Work request: Without any pictures, restate the full set of records below exactly.

Stored dataset items:
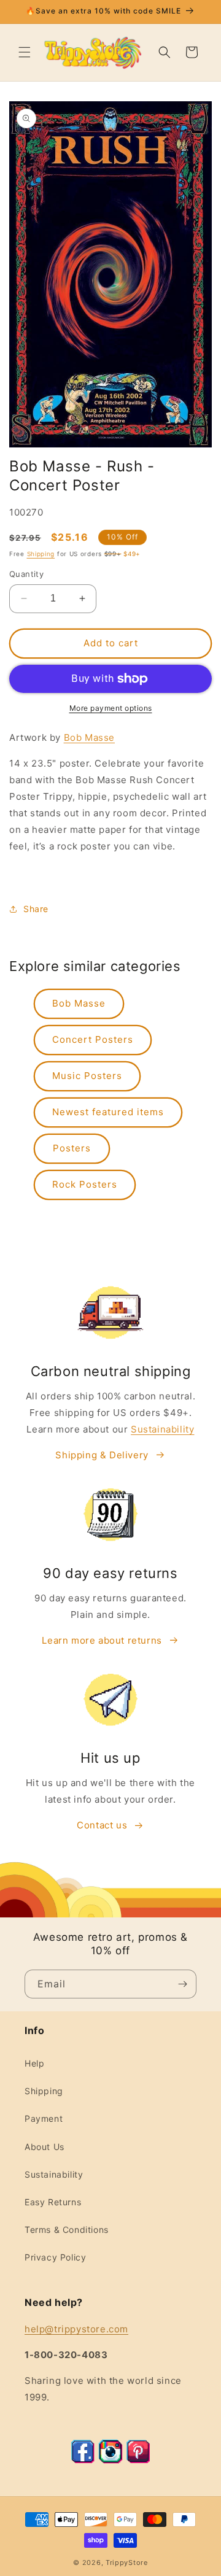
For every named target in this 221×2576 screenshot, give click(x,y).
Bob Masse (89, 737)
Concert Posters (92, 1039)
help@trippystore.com (76, 2329)
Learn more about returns (101, 1640)
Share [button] (35, 908)
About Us (44, 2146)
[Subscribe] (182, 1984)
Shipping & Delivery (101, 1455)
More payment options (110, 708)
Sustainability (162, 1429)
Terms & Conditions (67, 2229)
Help (34, 2063)
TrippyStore (127, 2562)
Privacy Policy (55, 2257)
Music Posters (87, 1075)
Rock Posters (84, 1184)
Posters (72, 1148)
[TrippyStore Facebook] (83, 2460)
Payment (44, 2118)
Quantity (26, 574)
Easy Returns (53, 2202)
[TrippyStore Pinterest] (138, 2460)
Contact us (102, 1825)
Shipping (41, 553)
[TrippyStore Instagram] (110, 2460)
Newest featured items (108, 1112)
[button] (24, 52)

Solution to this exercise:
For every named target in this 221×2576 screenshot, give click(x,y).
Bob Masse (89, 737)
Concert Posters (92, 1039)
help@trippystore.com (76, 2329)
Learn more about returns (101, 1640)
Share [button] (35, 908)
About Us (44, 2146)
[Subscribe] (182, 1984)
Shipping & Delivery (101, 1455)
More payment options (110, 708)
Sustainability (162, 1429)
Terms & Conditions (67, 2229)
Help (34, 2063)
TrippyStore (127, 2562)
Privacy Policy (55, 2257)
Music Posters (87, 1075)
Rock Posters (84, 1184)
Posters (72, 1148)
[TrippyStore Facebook] (83, 2460)
Payment (44, 2118)
Quantity (26, 574)
Easy Returns (53, 2202)
[TrippyStore Pinterest] (138, 2460)
Contact us (102, 1825)
Shipping (41, 553)
[TrippyStore Instagram] (110, 2460)
Newest featured items (108, 1112)
[button] (24, 52)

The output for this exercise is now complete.